Boundaries

St Francis and the snow bird

It’s about this time of year, each year, that I get stuck. It’s not the cold so much, although it is cold, and it’s not even the snow, although goodness knows we have snow, it is rather a stuckness in my being. Christmas is past and Lenten meditations not yet here. I need some leverage to get myself out of the drift.

I can only imagine what St. Francis, Mediterranean mystic that he is, must think of our garden at the moment. He does not look happy. I understand. Although digging him out won’t accomplish much as there’s more snow predicted. And besides, foul or fair, he watches over this corner of our lives.

If it were Lent, I’d have some focus, a boundary for my wandering, unfocused mind. But Lent, alas, is still weeks away. And so, turning to well-stocked bookcases, I found and pulled from the shelf, Mysticism after Modernity by Don Cupitt who was Dean of Emmanuel College Cambridge. I’ve never read it, bought in at Borders, Overland Park, sometime after 1999 when I moved here. But it’s been waiting for me.

In the Introduction (yes, right away I began underlining sentences!) he writes about the “postmodern” age we live in. “In the past, all of people’s ideas about reality and objectivity – their sense of life’s basic shape – depended ultimately upon the authority of a deeply ingrained sense of religious law, and proximately upon a framework of shared philosophical assumptions. In modernity these assumptions especially concerned the human subject, consciousness, experience, reason, and language. But in postmodern times they have all broken down. Metaphysical realism has come to an end, and our whole world-view has become very much more pluralized, pragmatic, free-floating, and maintained by continual bricolage, or improvisation.”

i.e.: I’m not the only one floating around boundary-less. If we have lost the imposed boundaries of organized religion, what do we improvise with?

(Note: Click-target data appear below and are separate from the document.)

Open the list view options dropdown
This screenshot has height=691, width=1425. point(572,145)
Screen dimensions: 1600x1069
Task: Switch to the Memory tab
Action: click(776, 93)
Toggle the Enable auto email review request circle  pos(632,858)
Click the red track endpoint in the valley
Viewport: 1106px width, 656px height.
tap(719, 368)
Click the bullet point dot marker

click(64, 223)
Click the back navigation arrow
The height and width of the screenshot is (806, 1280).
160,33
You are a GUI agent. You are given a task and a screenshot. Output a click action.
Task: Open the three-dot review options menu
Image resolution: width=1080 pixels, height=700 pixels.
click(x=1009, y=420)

However, now I have a focus, a book, ideas to ponder, and way forward. Most of my life, actually, when I’m foundering and looking for a way forward, I’ve turned to books.

What helps you move forward – not just the every day forward, to-do lists will serve for that, but the forward that feeds your spirit with focus? Books? Music? Painting?

What feeds your soul? What removes you from the drift and self-imposes a boundary?

6 thoughts on “Boundaries

  1. February is for the birds! When I feel the winter doldrums threatening to enshroud my sense of hope, I sit at my kitchen table with a cup of cinnamon-ginger tea and watch the birds.
    I remember that I used to fly, too.
    I recall how my focus was the daily pursuit of food.
    And I am humbled by how well I have trained “my” birds to count on my whistle to signal fresh seed, suet and fruit.
    All of life is interdependent. God made it that way. So, it’s okay.

  2. diana read,the blessed mother appears to a woman in baltimore. one of her messages was she wanted us to talk to each other, and engage strangers in simple fellow ship. in the seth books it says god’s favorite prayer is acts of creativity. so these are my ceremonies in a modern world. boundaries fall in place naturally in the pursuit of doing things well. so say i

  3. Frequently you do! Feb. has always been a struggle for me, at any rate most of my adult life–I’ve never known why.